### PROBLEM TO WORK ON
Word for word, copy out the records given below.

### DATA EXTRACT

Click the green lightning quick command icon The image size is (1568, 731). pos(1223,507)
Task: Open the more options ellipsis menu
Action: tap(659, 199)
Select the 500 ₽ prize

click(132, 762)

### WRITTEN SOLUTION
Click the green lightning quick command icon The image size is (1568, 731). pos(1223,507)
Task: Open the more options ellipsis menu
Action: tap(659, 199)
Select the 500 ₽ prize

click(132, 762)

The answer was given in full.